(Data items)
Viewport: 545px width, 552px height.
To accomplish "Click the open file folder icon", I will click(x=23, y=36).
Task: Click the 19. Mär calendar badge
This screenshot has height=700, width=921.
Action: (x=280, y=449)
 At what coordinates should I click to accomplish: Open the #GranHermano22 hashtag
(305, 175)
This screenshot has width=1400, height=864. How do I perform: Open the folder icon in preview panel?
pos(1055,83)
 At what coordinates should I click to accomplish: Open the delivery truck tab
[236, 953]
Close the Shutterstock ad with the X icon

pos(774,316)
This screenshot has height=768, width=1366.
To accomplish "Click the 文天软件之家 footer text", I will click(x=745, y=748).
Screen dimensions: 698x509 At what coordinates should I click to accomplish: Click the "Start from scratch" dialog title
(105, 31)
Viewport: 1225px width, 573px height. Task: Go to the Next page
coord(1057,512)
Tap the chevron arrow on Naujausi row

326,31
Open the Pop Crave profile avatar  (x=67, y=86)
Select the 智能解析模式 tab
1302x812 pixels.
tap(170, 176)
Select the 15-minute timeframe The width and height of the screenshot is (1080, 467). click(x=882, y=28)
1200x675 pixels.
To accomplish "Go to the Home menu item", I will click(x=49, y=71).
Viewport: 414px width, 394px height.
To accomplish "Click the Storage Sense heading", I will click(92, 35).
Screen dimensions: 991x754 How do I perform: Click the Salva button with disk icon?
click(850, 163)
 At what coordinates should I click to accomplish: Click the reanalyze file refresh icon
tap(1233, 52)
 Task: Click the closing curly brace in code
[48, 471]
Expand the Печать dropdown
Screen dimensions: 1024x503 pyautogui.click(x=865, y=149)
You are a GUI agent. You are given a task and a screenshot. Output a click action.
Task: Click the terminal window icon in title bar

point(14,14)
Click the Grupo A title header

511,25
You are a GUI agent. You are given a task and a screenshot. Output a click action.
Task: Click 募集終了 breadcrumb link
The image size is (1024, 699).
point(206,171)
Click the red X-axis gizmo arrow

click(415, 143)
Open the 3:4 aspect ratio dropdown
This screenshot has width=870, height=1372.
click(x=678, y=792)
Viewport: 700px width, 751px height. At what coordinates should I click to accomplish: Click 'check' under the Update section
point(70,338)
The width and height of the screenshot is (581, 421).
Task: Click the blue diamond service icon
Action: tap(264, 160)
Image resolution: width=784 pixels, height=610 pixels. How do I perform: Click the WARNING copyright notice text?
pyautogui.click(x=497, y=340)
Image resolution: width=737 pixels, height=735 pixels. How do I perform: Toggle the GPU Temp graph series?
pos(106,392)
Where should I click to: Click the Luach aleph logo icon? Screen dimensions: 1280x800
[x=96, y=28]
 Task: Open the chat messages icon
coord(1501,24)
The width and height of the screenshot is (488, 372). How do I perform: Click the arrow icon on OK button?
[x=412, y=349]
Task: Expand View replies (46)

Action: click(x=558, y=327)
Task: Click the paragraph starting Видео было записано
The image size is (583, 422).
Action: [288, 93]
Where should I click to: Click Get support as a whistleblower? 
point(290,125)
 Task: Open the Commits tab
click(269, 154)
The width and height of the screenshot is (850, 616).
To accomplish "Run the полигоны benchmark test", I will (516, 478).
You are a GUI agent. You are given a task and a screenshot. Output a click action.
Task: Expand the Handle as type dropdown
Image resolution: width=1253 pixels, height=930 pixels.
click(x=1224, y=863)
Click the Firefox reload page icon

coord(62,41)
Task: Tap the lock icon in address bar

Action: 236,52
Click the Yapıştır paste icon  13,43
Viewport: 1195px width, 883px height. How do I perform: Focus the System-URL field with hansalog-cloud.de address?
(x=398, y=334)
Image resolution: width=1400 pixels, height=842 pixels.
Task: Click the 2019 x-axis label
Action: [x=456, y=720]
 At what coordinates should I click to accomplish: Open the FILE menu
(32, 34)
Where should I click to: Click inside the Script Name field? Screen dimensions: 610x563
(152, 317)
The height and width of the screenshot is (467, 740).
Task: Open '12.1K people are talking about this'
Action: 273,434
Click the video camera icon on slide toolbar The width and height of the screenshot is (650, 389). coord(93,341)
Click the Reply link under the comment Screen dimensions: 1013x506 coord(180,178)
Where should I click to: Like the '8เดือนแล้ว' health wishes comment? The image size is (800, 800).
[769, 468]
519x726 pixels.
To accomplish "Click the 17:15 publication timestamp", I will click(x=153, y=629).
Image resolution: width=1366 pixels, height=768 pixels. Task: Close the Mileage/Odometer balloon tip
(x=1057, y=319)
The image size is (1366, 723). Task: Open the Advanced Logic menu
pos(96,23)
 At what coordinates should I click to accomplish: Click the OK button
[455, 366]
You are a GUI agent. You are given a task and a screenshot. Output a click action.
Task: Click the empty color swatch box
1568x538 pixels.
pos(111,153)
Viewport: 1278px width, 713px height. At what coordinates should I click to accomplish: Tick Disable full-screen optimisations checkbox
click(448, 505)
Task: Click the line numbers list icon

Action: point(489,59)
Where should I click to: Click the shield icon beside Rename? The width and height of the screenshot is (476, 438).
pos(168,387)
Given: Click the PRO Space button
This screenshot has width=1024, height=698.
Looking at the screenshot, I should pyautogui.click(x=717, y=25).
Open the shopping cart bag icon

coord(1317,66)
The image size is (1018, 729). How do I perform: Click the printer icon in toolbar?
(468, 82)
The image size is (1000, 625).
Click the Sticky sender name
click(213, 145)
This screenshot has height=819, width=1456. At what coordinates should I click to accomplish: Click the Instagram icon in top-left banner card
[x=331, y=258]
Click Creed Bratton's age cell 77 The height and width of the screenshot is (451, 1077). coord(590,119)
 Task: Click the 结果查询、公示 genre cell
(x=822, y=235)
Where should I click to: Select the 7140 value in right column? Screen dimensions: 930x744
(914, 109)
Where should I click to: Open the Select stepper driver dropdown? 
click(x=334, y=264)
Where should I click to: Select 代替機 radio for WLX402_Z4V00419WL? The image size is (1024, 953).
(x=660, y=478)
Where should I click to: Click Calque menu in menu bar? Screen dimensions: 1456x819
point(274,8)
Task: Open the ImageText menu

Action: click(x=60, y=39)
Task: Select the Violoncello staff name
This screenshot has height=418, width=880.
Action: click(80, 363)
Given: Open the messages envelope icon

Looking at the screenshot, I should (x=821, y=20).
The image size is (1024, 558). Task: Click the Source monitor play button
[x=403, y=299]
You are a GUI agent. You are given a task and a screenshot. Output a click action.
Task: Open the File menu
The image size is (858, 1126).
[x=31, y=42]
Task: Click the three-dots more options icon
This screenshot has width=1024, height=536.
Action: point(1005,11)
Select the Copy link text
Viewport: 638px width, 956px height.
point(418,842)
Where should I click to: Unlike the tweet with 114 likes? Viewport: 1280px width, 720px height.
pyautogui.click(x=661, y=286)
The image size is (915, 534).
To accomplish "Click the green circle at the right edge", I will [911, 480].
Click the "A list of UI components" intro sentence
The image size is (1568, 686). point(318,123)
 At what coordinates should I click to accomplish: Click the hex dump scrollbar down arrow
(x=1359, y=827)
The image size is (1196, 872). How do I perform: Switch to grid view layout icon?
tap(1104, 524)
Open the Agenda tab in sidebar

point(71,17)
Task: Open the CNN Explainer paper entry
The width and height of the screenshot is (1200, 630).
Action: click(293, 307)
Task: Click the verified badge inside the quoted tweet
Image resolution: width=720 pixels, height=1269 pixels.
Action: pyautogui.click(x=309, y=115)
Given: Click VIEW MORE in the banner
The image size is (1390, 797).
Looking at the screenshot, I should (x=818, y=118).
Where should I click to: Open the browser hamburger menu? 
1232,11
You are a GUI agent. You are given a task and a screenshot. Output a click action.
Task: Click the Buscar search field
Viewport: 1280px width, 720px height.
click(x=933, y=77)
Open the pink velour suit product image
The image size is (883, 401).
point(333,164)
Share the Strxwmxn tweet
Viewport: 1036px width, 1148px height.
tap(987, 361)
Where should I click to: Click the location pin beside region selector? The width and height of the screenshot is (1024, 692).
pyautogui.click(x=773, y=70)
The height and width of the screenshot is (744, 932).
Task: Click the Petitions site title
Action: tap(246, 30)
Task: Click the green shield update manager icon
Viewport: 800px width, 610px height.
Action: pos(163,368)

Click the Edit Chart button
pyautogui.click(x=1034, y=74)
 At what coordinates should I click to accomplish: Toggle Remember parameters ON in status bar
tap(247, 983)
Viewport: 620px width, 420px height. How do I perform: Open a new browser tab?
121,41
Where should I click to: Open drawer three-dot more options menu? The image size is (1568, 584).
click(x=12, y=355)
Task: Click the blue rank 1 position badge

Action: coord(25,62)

◆ TASK DIRECTIONS
All that the answer may hold is the lines from the one with "Viewport: 800px width, 610px height." through the end of the data, set down exactly as they appear.

◆ OUTPUT BELOW
Viewport: 800px width, 610px height.
Action: pos(163,368)

Click the Edit Chart button
pyautogui.click(x=1034, y=74)
 At what coordinates should I click to accomplish: Toggle Remember parameters ON in status bar
tap(247, 983)
Viewport: 620px width, 420px height. How do I perform: Open a new browser tab?
121,41
Where should I click to: Open drawer three-dot more options menu? The image size is (1568, 584).
click(x=12, y=355)
Task: Click the blue rank 1 position badge

Action: coord(25,62)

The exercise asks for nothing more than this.